While this news might have been just a side story on a normal day, its impact has been magnified tenfold due to the timing.
The stablecoin arena has always been quite clear-cut: Tether's USDT is the largest in scale but faces doubts about reserve transparency, while Circle's USDC is slightly smaller but boasts solid compliance.
Institutional investors choose USDC to a large extent for peace of mind. At the end of the day, Circle's moat is all about trust.
Now Tether is looking to shore up this weakness. Once the audit is completed, the largest gap between USDT and USDC will be closed. On one end, regulation is eroding Circle's moat, while on the other end, the competitor is building its own.
Caught in a pincer movement, with such precise timing, it's hard to call it a coincidence. On the eve of a reshaping stablecoin regulatory landscape, Tether chose this window to show its sincerity, making a bold move.
Some market participants boldly state that if Tether secures endorsement from a Big Four audit and further expands its presence in the US market, USDC's share on the institutional side will be further eaten away.
Circle's meticulously nurtured image of a "compliance valedictorian" over the past few years is transitioning from an exclusive advantage to an entry barrier.
Armor and Shackles
However, there are also voices of reason.

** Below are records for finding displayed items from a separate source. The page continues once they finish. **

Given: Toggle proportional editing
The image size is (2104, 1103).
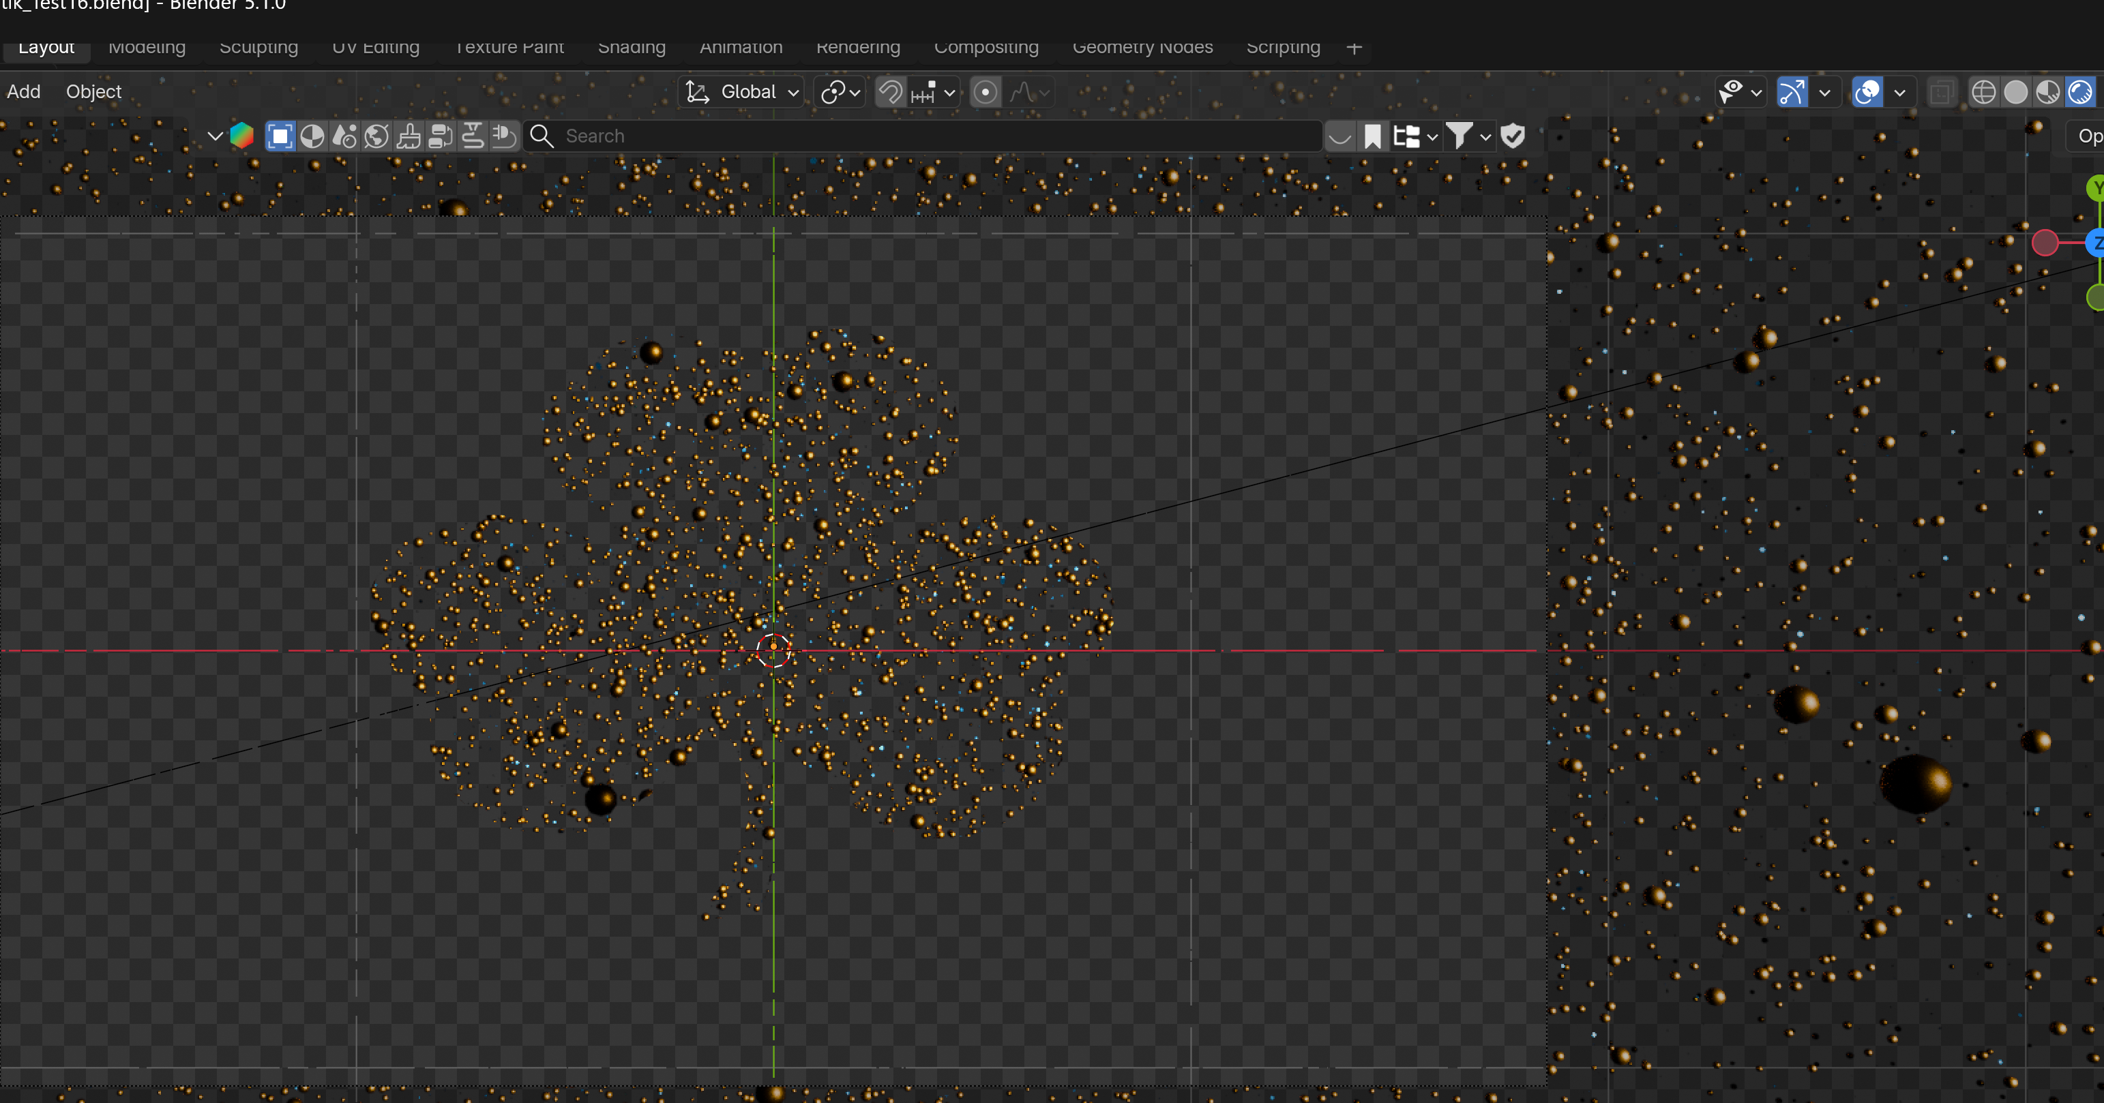Looking at the screenshot, I should coord(985,92).
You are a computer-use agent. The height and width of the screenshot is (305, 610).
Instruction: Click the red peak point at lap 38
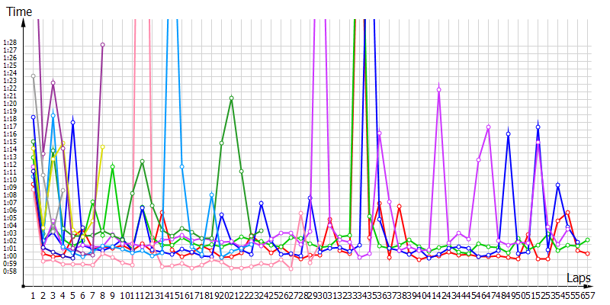(x=399, y=207)
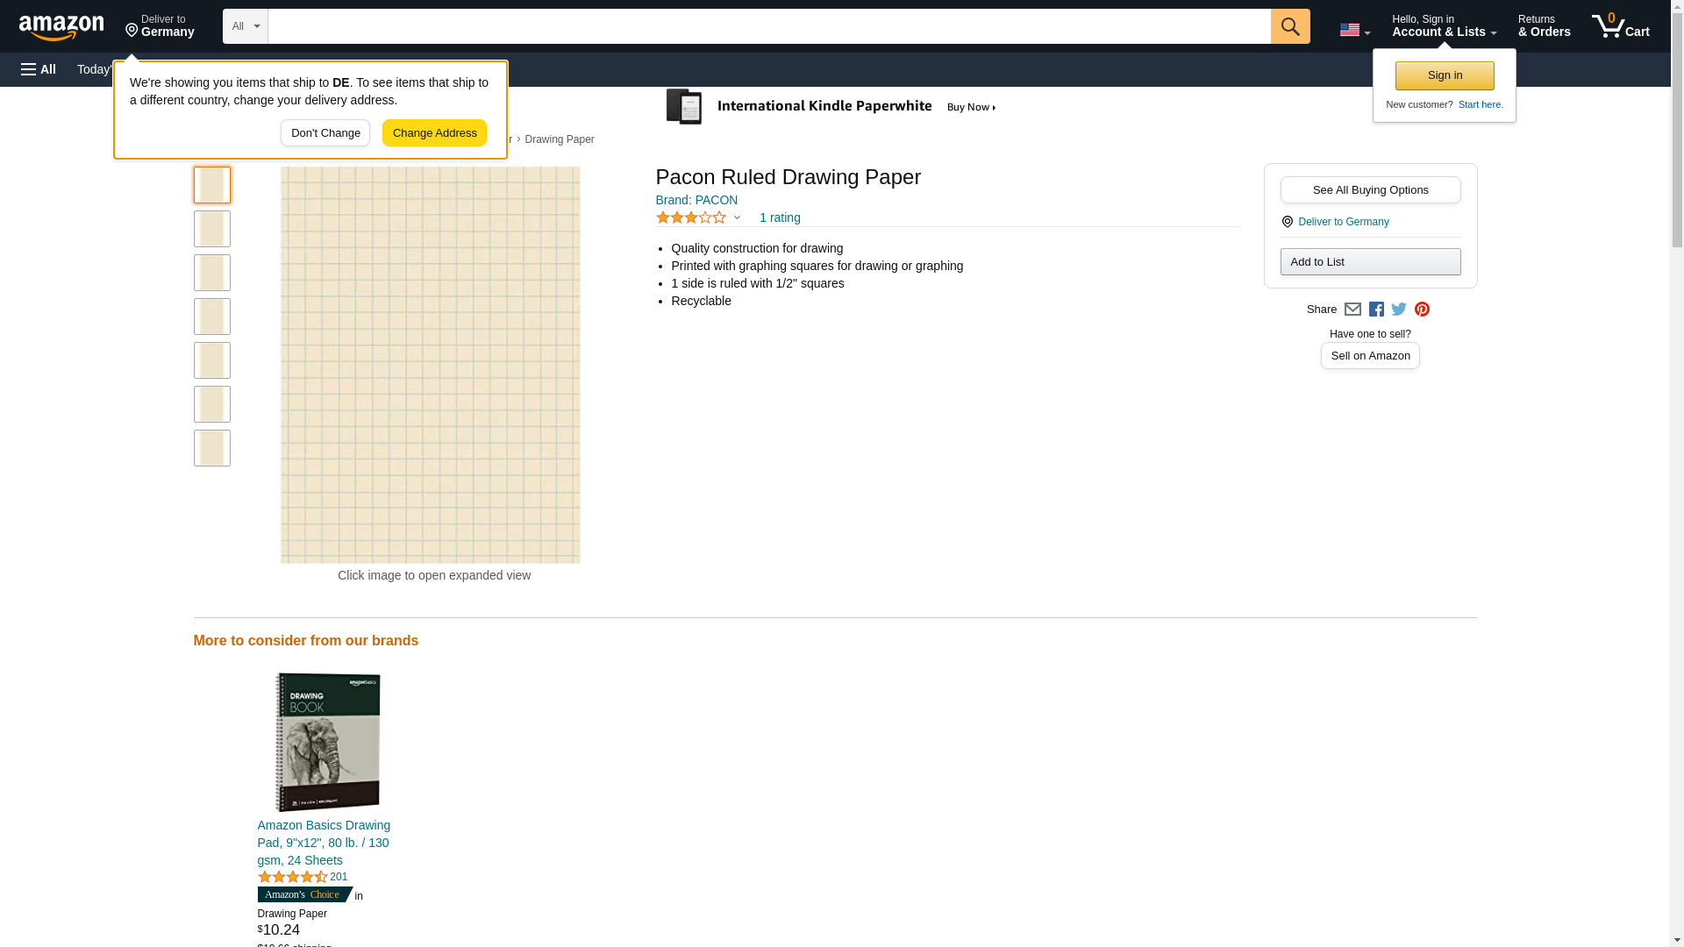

Clear Street analyst Owen Lau believes the market has overreacted. He stated that the actual situation is not as bad as the headlines make it seem, more resembling a knee-jerk reaction to complex legislative news.
He's right, the CLARITY Act is currently a Senate bill, a long way from officially becoming law.
While the Trump administration is pushing for the bill, the revenue restriction provision itself could also become an obstacle to the bill's progress. The revenue restriction may be modified in the final text or even removed altogether.
The bill is not a blanket ban: rewards linked to payments, transfers, and promotional activities can still be carried out, it's just that "yield farming" is no longer allowed. The SEC, CFTC, and the Treasury Department will further define what constitutes "permissible rewards" within one year after the bill takes effect, with the specifics yet to be written.
If Circle can transform its business model from "holding equals rewards" to "usage equals rewards," the game may still go on.
Additionally, the growth of USDC is not solely reliant on yield. The world's largest prediction market, Polymarket, runs on USDC, and this transactional demand will not simply disappear due to a ban.
Last year, Circle also launched Arc, a Layer-1 blockchain designed for the stablecoin financial landscape, covering global payments, forex, and asset tokenization, attempting to expand its business from stablecoin issuance to financial infrastructure. USDC won't die, but whether it can sustain the growth rate of the past year remains a big question mark.
Looking back, this crash served as a wake-up call for all crypto companies.
Over the past few years, the most successful batch of companies in the crypto industry have followed the embrace of regulation route. Circle is the epitome of this route: a proactive IPO, transparent audits, active lobbying, everything is aimed at proving to Wall Street that it is a suit-wearing financial innovator. The market has also rewarded them. In less than a year of being listed, the stock price has more than doubled. Q4 revenue was $770 million, a 76.9% year-on-year increase, earnings per share of $0.43, significantly exceeding market expectations of $0.25. On paper, this is a rapidly growing company.
However, the CLARITY Act draft has exposed a somewhat uncomfortable reality: compliance means you voluntarily put yourself in the regulatory crosshairs. Tether stays overseas, unaffected by this ban, Circle, as a U.S. publicly listed company, can only accept scrutiny obediently. Compliance gave Circle armor, but it also gave it a set of shackles.
The bill is still under negotiation, and the story is far from over.
But this day in March 2026 is worth remembering: when the innovation of the crypto world touched the interest boundary of traditional finance, which way the balance on Capitol Hill tilts ultimately depends on whose voice is louder in Washington.